3. Williamsburg, Virginia. After we cycled through the low country of the Carolinas, we were pleasantly surprised by the change of scenery upon ferrying across the James River into Virginia. Williamsburg impressed me as an attractive and friendly city. Beautiful evergreen forest soon sprang up. Not to be outdone, massive fields reminded us that some of America’s earliest settlers found plenty of arable land in these parts. Both colonial and Civil War history permeated the decidedly green surroundings. Cannons dotted one field while historic markers sprouted up all along the route. The distinctive architecture was unique to Virginia. We cycled along the tail end, or the beginning depending upon your direction, of Adventure Cycling’s TransAmerica Trail. Perhaps someday we can tell you about that one!

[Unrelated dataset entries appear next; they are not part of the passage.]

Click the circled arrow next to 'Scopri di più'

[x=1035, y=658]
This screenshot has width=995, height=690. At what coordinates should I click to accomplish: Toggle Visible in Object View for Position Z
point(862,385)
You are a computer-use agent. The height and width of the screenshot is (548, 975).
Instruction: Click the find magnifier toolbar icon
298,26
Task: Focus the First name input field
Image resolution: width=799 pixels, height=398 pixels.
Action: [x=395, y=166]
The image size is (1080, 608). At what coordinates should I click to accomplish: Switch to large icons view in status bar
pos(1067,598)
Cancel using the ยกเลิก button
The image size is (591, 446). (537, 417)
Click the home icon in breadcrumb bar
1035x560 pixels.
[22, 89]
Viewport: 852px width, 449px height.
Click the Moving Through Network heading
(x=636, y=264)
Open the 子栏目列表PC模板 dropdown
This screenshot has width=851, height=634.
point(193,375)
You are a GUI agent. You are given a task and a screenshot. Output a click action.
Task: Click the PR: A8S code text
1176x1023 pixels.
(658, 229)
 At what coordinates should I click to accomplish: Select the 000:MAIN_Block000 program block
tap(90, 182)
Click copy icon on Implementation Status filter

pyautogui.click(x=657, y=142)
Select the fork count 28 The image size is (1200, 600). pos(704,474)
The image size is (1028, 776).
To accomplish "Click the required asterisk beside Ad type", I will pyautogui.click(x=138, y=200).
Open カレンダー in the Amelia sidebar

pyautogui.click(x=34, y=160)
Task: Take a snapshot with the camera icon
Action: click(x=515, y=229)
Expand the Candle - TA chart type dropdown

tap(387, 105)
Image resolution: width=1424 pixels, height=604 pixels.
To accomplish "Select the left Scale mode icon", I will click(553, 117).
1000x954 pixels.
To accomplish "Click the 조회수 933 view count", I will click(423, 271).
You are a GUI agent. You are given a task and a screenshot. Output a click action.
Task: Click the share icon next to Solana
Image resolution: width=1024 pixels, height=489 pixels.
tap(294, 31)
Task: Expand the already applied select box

4. Coastlines in Florida, North Carolina, and Maine. The term “coast” in the tour’s name, Atlantic Coast, might give one the wrong impression. Little coastline was visible from Georgia to New Hampshire, with the exception of North Carolina. And because Debbie and I did not begin in Key West, we bypassed much of the Florida Atlantic experience. Perhaps this is why we relished the coastlines that we did see. Cycling adjacent to the Atlantic was magnificent. For one thing, the relaxed pace means fewer vehicles, slower traffic, and virtually no large, noisy commercial rigs. While Florida’s coastline felt like the aquatic equivalent of Montana’s high plains with an endless, tranquil horizon, Maine’s version proved curvier, rockier, and livelier. Regardless, splashing surf, long ocean vistas, and the sounds of water fowl provided a marvelous backdrop to miles in the saddle.
As a native Mainer, I might rather think that Acadia National Park would make any best of the Atlantic Coast list. However, Debbie and I bypassed that fabulous area for scheduling reasons only. Enjoying the best of the Atlantic Coast was an experience that we won’t soon forget. If you’re ever near these areas, make sure you drink them in.